Oltre alla costituzione di parte civile, l’amministrazione comunale di Manfredonia ha già avviato l’interlocuzione con Regione e ASL per adottare ogni atto utile a rendere giustizia alle vittime e loro famiglie, anche eventuale sospensione o revoca delle autorizzazioni.

«Una terribile vicenda che da qualche giorno, purtroppo, ha sconvolto Manfredonia e la sua comunità”- dichiara Gianni Rotice, sindaco di Manfredonia in Consiglio Comunale. Non si esclude la sospensione o revoca delle autorizzazioni.  «Oltre alla costituzione di parte civile, l’amministrazione comunale ha già avviato l’interlocuzione con Regione Puglia e asl Foggia per adottare ogni atto utile a rendere giustizia alle vittime e loro famiglie, anche eventuale sospensione o revoca delle autorizzazioni». Aggiunge Rotice.

Duro anche il commento della consigliera di opposizione Giulia Fresca (Manfredonia Nuova). «Non basta indignarsi. Tutti, politica compresa, devono vigilare ed impegnarsi. La notizia che ha portato Manfredonia, in poche ore, a essere titolo di apertura della cronaca di telegiornali nazionali e testate giornalistiche, non può e non deve rimanere un mero elemento di esternazione del proprio disappunto attraverso una nota stampa. Deve divenire un elemento di profonda riflessione a tutti i livelli, soprattutto politici.  Il caso di Manfredonia non è isolato. La divulgazione a mezzo stampa delle immagini, video e audio, messi a disposizione dalle varie procure a termine delle indagini, ci hanno spesso posti dinanzi a nefandezze devastanti e crudeli contro la persona umana nella fase più fragile della sua esistenza, umiliata, vilipesa, derisa, oltraggiata e violentata nella sua dignità più intima».

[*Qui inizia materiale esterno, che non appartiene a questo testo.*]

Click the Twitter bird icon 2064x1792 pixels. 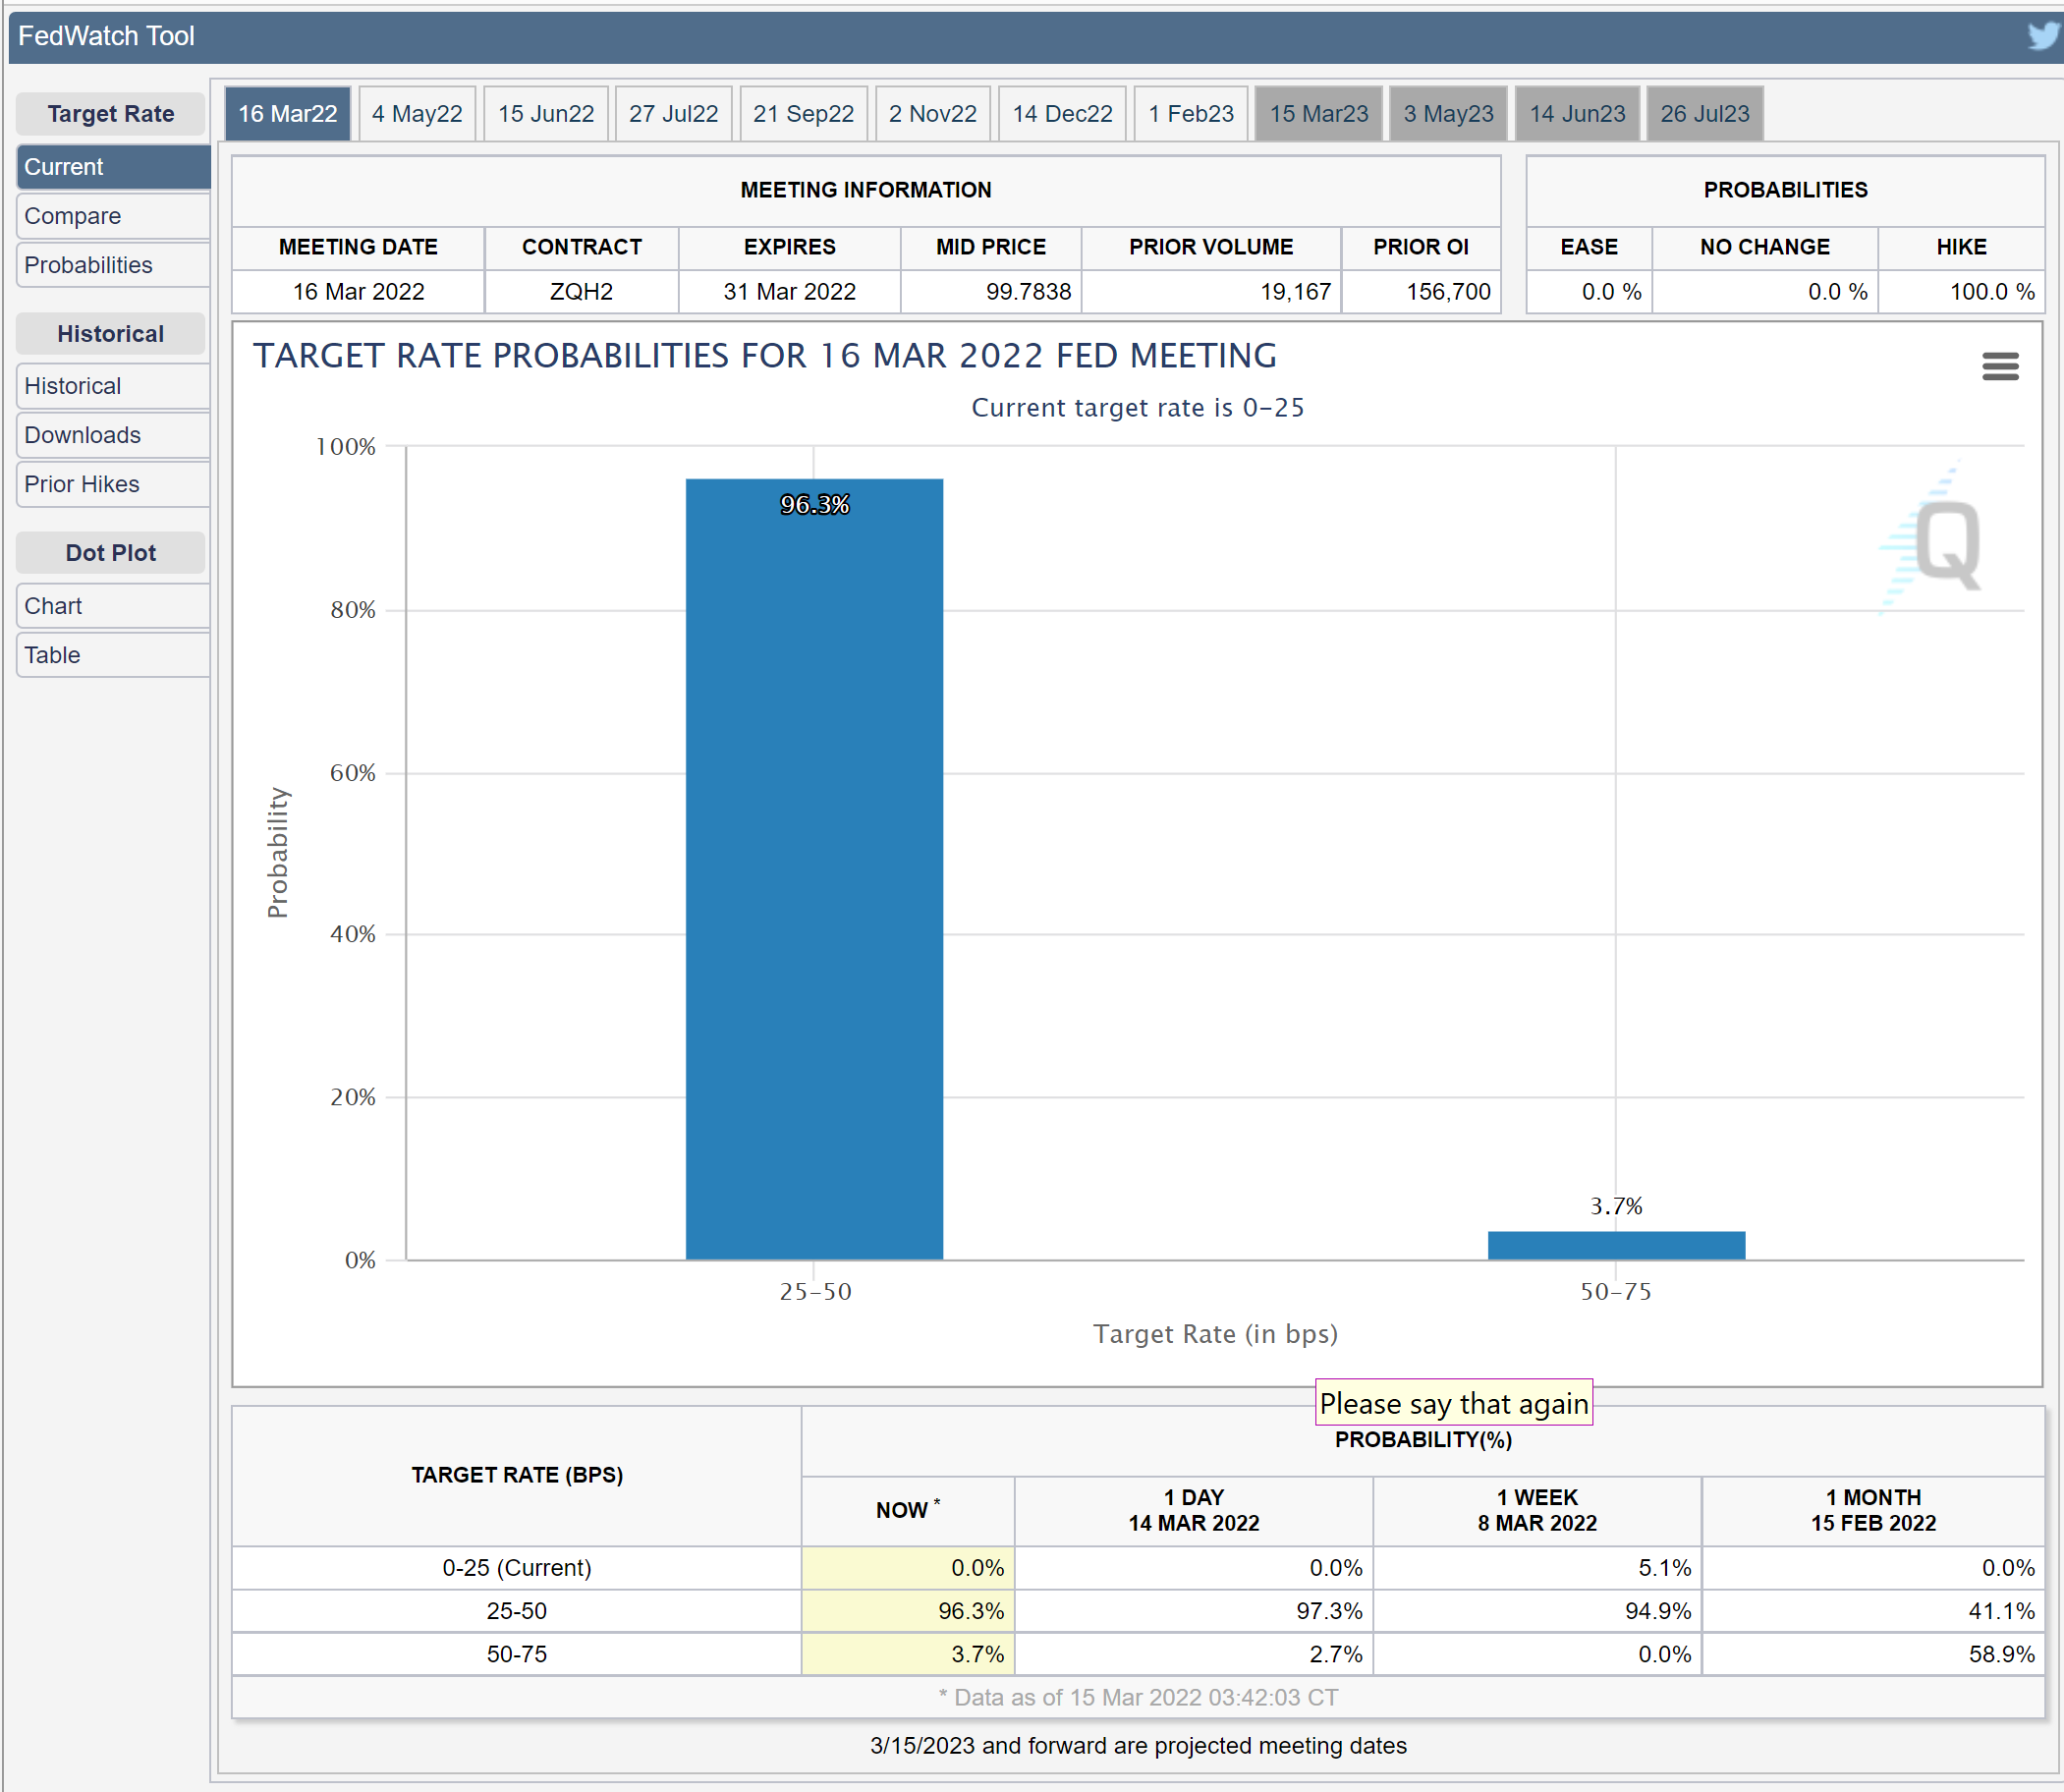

Anche la direzione della RSA ha preso una netta posizione nei confronti dei dipendenti che  hanno commesso gli abusi nei confronti degli anziani ospiti. «La proprietà e la direzione della Stella Maris non hanno alcuna responsabilità e risultano danneggiate dalle condotte dei dipendenti, che saranno immediatamente sottoposti a sospensione cautelare». Lo ha detto Michele Vaira, legale rappresentante della RSA di Manfredonia.